## SOURCE
------------------------------------------------------------------------
The landmark Union Station in Washington Square brings nearly 1,500 people on an average weekday to the neighborhood for commuter rail or Amtrak trains. With the adjacent Worcester Regional Transit Authority bus hub, the station can help make Worcester more walkable than it has been in decades.
“Union Station was intended to jumpstart or be the lynchpin to redevelop the Washington Square, Shrewsbury Street and downtown area,” City Manager Edward Augustus said.
But Washington Square's ability to connect with adjacent neighborhoods has a lot of room for improvement, said Mariela Alfonzo, the founder and CEO of State of Place, a firm that uses several hundred factors and algorithms to score a city's “place quality,” or how well it works as walkable, livable space where people want to be.
Alfonzo took a look in particular at the stretch from Union Station to Shrewsbury Street as a pedestrian would encounter it. She found too few pedestrian or bike amenities, poor aesthetics and the Interstate 290 overpass combining to form a significant barrier in getting people from walking from the station to any of the neighborhood's restaurants.
Sidewalks are narrow, with no buffer between pedestrians and car traffic, particularly under the highway and train overpasses, she said. There are long stretches with no real land uses or destinations lining the street.
Alfonzo criticized a lack of places to sit – “although right now, I wouldn't want to sit anywhere along the path,” she adds – and too few crosswalks.
Yet there are some assets: Washington Square is nicely landscaped with islands where pedestrians can pause between roadways, and much of the area has attractive lighting, she said.
Better stitching together neighborhoods could allow pedestrians to walk among destinations closer together than people realize. The DCU Center, Wormtown Brewery and the future Worcester Ice Center are all about a five-minute walk from the front steps of Union Station. The Crompton Collective and City Hall are 10 minutes, and the restaurants British Beer Co. and Armsby Abbey are 15 minutes by foot.
The train station is the only active use right on Washington Square, but that will soon change.
A 118-room Homewood Suites will open in May, a project designed to take advantage of its surroundings and the close walking distance to these Worcester landmarks.
“It's a good amenity for our guests,” said Jeff Karam, a vice president for Fall River-based First Bristol Corp., the developer of the Homewood Suites.
------------------------------------------------------------------------
## ENTRIES SHOWN
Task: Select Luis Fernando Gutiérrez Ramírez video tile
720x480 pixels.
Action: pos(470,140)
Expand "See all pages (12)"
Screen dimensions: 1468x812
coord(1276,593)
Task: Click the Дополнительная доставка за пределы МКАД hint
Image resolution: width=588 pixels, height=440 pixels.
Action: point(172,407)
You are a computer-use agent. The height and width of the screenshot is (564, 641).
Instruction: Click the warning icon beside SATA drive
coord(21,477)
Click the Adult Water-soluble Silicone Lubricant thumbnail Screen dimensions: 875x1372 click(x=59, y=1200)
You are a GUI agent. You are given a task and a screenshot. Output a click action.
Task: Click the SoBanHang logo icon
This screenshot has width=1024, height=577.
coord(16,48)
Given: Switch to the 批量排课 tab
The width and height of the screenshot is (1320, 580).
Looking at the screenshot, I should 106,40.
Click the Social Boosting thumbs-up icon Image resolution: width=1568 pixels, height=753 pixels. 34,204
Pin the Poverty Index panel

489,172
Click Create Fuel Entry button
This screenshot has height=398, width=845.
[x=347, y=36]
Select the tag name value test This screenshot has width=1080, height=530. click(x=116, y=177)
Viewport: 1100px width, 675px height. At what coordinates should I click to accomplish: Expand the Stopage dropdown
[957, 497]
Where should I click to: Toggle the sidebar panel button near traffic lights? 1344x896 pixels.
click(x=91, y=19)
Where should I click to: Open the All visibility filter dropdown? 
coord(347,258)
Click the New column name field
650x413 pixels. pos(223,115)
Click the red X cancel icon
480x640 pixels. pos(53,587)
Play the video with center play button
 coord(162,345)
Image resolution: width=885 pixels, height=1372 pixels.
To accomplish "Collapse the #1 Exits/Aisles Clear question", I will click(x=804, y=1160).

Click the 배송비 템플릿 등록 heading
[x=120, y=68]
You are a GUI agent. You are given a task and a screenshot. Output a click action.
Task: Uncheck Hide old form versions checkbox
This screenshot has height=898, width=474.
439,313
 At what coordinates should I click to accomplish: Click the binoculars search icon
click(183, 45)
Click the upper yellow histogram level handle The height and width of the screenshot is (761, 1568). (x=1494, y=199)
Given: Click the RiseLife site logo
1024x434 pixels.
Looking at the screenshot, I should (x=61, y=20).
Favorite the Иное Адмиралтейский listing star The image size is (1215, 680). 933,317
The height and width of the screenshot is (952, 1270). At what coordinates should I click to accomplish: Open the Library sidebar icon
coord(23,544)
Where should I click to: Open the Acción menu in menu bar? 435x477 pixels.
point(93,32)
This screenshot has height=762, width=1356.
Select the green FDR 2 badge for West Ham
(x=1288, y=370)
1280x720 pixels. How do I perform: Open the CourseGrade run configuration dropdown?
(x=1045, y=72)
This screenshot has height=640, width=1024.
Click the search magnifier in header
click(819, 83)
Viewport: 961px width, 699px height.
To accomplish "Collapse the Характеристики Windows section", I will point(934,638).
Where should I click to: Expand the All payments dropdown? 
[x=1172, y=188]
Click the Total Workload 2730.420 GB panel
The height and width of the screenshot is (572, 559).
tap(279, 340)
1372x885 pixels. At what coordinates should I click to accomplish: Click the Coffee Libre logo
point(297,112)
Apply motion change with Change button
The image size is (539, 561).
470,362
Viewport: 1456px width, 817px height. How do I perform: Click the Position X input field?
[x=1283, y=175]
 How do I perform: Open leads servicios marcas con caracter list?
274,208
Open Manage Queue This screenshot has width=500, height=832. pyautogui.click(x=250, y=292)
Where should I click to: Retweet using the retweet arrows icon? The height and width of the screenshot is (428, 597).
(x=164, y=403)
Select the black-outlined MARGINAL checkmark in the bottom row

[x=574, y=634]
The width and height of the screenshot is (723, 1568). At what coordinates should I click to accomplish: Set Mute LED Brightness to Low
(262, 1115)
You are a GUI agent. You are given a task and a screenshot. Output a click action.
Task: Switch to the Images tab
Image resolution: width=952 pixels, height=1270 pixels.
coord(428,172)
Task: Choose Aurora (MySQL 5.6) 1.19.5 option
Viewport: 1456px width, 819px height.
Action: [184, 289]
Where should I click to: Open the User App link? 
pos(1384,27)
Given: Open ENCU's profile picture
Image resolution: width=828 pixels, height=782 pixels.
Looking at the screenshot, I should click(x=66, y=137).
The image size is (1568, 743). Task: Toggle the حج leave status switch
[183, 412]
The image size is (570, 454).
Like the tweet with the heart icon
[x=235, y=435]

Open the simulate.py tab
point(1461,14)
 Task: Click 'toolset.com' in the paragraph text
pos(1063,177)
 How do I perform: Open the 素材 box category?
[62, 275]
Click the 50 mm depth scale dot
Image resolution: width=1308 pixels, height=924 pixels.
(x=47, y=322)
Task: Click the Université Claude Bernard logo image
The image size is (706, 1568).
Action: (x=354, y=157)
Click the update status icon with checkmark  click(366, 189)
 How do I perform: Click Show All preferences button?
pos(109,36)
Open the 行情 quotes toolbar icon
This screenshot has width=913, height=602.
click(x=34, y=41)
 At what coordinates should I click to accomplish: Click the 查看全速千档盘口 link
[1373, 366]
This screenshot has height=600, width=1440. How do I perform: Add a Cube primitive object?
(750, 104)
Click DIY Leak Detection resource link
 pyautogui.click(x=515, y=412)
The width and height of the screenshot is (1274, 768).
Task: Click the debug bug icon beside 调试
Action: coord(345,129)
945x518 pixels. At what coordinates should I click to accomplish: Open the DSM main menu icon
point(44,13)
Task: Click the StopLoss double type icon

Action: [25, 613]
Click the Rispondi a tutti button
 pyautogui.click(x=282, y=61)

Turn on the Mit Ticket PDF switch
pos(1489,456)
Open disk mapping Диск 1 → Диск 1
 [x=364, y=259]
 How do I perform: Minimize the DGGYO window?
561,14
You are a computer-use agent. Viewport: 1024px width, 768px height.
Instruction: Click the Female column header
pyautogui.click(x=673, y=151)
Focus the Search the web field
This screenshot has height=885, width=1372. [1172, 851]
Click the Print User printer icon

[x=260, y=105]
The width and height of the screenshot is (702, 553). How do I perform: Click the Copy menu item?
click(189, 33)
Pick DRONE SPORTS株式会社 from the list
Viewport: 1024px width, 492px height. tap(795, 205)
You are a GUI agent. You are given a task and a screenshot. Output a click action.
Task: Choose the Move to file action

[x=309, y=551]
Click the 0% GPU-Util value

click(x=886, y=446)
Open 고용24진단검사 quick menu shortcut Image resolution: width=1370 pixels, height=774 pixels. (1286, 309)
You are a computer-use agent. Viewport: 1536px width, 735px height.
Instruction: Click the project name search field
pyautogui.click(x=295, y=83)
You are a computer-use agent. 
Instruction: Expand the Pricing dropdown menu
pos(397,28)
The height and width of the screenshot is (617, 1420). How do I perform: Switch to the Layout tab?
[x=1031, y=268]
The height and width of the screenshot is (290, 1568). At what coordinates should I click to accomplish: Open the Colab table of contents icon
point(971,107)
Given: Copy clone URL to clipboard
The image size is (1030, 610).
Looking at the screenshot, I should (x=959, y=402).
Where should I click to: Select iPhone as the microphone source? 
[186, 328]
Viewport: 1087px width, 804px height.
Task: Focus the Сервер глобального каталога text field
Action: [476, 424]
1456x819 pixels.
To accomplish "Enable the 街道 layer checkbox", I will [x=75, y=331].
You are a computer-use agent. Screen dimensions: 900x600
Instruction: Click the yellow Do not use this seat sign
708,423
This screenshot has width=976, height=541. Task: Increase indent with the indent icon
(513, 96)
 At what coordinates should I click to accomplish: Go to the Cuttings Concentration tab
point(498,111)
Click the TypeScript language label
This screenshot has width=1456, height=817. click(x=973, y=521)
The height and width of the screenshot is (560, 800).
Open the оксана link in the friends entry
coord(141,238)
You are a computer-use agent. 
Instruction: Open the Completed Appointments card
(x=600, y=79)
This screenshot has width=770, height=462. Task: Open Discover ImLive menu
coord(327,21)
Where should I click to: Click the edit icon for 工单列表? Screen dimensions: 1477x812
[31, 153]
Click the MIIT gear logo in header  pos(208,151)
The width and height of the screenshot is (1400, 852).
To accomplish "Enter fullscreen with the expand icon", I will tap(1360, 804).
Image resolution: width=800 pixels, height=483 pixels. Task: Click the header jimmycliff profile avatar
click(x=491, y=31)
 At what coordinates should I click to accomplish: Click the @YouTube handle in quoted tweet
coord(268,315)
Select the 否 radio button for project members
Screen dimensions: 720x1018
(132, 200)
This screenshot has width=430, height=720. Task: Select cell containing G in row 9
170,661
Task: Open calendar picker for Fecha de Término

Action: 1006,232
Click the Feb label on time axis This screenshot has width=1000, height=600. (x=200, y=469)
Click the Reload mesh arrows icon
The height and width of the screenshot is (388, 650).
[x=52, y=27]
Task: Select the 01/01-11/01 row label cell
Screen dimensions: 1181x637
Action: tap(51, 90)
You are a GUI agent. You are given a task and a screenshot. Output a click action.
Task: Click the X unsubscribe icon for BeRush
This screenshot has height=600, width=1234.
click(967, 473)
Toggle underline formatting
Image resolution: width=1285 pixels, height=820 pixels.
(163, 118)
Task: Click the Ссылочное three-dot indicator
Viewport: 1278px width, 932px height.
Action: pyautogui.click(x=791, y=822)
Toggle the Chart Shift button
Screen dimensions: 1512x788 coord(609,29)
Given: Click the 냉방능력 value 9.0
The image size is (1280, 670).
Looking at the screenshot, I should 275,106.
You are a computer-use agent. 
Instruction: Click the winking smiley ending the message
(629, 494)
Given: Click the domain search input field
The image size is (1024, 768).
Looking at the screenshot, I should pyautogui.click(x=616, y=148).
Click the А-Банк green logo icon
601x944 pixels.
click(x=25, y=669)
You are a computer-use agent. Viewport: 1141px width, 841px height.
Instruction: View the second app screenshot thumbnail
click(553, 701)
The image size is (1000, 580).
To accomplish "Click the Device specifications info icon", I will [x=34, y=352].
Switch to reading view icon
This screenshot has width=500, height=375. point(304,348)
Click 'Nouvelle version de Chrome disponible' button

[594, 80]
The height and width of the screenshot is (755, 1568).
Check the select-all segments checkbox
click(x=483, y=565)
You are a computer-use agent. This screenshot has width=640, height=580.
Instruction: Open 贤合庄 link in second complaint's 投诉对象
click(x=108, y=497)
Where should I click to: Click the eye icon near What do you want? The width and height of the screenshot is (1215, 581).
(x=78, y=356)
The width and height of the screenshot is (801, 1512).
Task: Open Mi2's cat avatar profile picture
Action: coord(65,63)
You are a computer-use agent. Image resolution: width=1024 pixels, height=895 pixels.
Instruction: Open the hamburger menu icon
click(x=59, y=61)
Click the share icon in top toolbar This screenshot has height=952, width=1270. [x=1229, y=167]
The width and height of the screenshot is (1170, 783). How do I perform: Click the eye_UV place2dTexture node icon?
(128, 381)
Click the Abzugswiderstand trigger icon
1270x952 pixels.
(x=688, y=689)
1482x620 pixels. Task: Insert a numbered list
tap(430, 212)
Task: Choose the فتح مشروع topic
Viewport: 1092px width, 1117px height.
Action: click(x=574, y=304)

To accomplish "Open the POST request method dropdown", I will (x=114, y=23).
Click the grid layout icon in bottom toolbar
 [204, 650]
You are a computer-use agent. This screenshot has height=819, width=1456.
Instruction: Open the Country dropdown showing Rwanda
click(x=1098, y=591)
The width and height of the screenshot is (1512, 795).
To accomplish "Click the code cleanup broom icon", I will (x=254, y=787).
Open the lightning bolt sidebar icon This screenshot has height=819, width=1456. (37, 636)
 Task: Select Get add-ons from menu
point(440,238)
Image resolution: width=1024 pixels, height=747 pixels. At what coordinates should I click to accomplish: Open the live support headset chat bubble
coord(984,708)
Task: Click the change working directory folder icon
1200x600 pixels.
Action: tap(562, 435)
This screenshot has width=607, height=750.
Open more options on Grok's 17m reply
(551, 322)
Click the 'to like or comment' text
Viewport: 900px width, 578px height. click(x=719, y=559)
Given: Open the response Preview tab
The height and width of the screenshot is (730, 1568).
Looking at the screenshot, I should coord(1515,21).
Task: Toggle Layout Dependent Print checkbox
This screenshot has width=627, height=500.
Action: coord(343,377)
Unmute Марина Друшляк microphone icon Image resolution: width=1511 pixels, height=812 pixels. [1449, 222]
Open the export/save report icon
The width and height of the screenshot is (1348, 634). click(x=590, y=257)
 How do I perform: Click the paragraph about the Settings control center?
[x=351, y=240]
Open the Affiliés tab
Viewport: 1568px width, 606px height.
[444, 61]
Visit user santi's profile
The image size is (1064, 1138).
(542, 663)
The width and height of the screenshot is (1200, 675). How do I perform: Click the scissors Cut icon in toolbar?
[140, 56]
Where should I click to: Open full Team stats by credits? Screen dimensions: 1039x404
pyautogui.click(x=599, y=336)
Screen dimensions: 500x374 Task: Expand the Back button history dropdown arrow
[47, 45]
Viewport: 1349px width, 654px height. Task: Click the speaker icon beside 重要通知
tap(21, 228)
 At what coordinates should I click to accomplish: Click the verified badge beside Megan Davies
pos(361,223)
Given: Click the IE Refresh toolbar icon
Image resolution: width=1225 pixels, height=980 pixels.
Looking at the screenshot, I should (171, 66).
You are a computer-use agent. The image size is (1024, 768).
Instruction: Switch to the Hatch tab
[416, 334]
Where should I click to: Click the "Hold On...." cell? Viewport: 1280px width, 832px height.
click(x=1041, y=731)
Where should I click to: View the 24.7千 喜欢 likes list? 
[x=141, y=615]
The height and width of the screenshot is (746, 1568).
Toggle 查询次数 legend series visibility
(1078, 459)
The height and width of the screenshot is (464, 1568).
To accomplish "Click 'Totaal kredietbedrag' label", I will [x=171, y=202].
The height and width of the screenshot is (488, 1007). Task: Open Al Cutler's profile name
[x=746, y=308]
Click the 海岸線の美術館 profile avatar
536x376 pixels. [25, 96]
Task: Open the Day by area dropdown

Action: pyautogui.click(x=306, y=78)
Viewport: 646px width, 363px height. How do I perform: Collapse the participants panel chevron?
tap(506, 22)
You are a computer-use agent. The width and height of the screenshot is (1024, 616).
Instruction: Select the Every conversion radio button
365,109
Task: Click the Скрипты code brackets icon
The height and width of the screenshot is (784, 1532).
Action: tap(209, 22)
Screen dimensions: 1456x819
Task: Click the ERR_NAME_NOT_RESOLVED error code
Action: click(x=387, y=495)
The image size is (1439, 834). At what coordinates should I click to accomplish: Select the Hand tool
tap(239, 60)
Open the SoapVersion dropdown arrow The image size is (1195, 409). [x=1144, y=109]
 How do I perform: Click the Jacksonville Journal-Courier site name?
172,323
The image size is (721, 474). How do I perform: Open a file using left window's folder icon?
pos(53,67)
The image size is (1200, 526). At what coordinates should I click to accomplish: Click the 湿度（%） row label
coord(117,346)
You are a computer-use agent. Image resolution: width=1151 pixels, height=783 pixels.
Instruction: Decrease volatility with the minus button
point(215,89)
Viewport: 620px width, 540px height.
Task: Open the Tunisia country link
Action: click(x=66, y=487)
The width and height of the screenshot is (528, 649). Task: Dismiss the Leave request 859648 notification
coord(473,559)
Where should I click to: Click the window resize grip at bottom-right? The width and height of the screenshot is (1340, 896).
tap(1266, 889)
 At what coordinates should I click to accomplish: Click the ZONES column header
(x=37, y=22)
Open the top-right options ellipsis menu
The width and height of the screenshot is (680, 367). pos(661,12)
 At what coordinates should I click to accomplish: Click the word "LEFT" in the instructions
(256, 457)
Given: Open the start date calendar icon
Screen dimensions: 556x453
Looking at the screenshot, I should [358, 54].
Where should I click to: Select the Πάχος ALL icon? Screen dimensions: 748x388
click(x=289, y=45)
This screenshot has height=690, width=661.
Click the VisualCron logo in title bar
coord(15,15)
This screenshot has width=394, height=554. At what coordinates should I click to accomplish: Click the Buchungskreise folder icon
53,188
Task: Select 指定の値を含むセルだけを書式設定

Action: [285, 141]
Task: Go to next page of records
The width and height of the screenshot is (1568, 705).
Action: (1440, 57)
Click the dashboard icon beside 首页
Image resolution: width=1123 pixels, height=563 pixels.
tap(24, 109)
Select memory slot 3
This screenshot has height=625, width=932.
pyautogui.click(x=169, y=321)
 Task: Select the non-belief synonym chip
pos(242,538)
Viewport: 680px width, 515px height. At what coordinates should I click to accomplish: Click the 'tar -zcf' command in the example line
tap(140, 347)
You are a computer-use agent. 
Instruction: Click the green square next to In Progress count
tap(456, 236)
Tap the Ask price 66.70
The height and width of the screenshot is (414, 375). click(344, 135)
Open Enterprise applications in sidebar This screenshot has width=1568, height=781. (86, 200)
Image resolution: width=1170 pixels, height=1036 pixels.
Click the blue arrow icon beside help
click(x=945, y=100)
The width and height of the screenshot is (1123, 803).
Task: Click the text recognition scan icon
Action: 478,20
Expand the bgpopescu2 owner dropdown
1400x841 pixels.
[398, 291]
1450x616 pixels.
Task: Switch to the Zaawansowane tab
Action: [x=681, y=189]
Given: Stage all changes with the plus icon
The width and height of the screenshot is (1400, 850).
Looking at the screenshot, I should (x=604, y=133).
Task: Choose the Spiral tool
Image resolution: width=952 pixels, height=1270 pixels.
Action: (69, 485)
------------------------------------------------------------------------
## OBJECTIVE 1
Retype the passage of the Union Station article between "Alfonzo took a" and "the neighborhood's restaurants.", inclusive.
## OBJECTIVE 2
Using the Union Station article, decide whether each statement agrees with it, and support each yes or no with the deciding words quoted exactly: (a) Union Station brings nearly 1,500 people to the neighborhood on an average weekday; (b) the DCU Center is about a ten-minute walk from Union Station; (c) the Homewood Suites will have 118 rooms.

## PROBLEM SOLUTION 1
Alfonzo took a look in particular at the stretch from Union Station to Shrewsbury Street as a pedestrian would encounter it. She found too few pedestrian or bike amenities, poor aesthetics and the Interstate 290 overpass combining to form a significant barrier in getting people from walking from the station to any of the neighborhood's restaurants.

## PROBLEM SOLUTION 2
(a) Yes: "brings nearly 1,500 people on an average weekday to the neighborhood"
(b) No: "The DCU Center, Wormtown Brewery and the future Worcester Ice Center are all about a five-minute walk from the front steps of Union Station"
(c) Yes: "A 118-room Homewood Suites will open in May"